Just as browser makers and laws start to crack down on the abuse and misuse of ads, one major US network operator might be daring to stir up the hornet’s nest in about a year’s time. AT&T CEO John Stankey revealed the company’s thoughts on how it could offer cheaper mobile subscriptions and, as you might expect, it involves serving customers targeted ads.
Stankey says that customers, if given a choice, might be willing to take those ads if it means shaving $5 to $8 dollars off their bills. Given the current economy and global situation, there might be some painful truth to that and it is, to some extent, the other side of the subscription coin that’s already in practice today. Services like Spotify and YouTube Music offer ad-free streaming for a price while AT&T is pretty much approaching it from the opposite end.
That, however, doesn’t touch what will most likely be the thorniest part of this new business model. Targeted ads work only through tracking and AT&T is pretty much in a prime position to track its customers across multiple devices. This would actually allow the carrier to sell its ads at a higher rate exactly because those ads can be fine-tuned to individuals.
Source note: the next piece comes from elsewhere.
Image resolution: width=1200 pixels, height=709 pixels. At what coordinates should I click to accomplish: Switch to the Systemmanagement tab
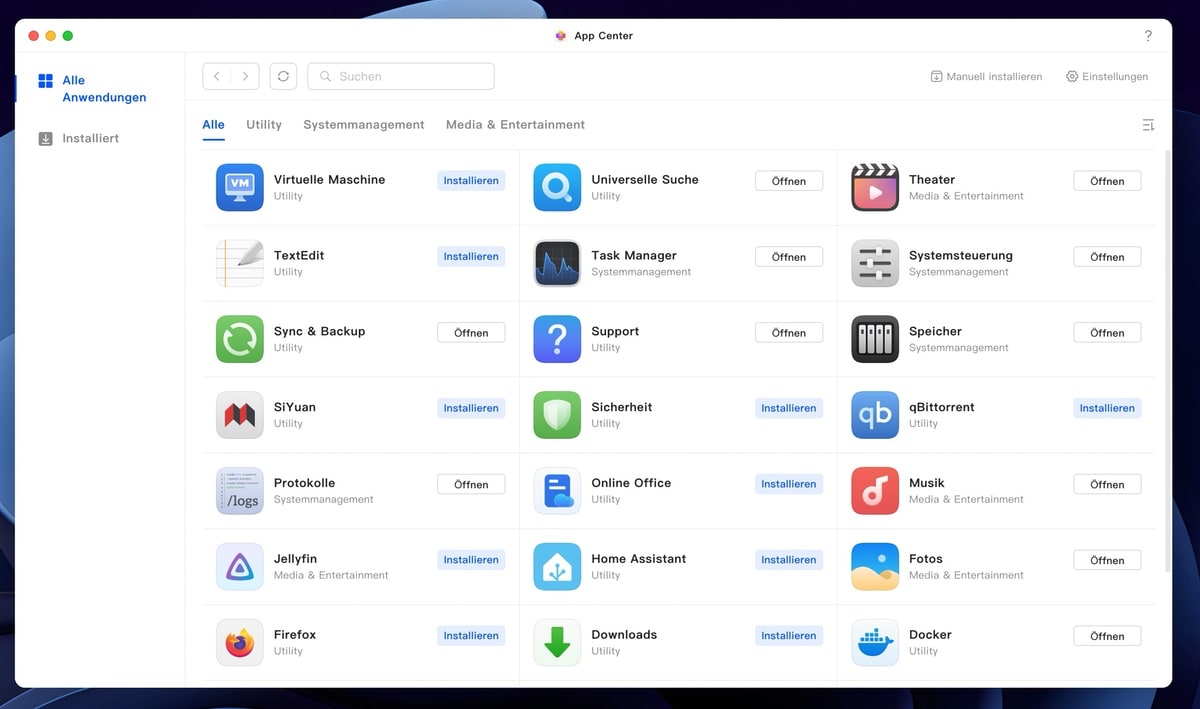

This will naturally come into scrutiny especially given AT&T’s current advertising framework that brings in data from external sources. Even Stankey is doubtful it can be relied on for long, especially with new state laws that try to minimize such sharing of customer data.
The chief exec says that the new ad-subsidized plans could launch a year from now but doesn’t go into detail how it would be implemented. Other companies and carriers have also attempted this business model without much success but an ad-supported HBO Max service next year could be the launching pad for its phone plans.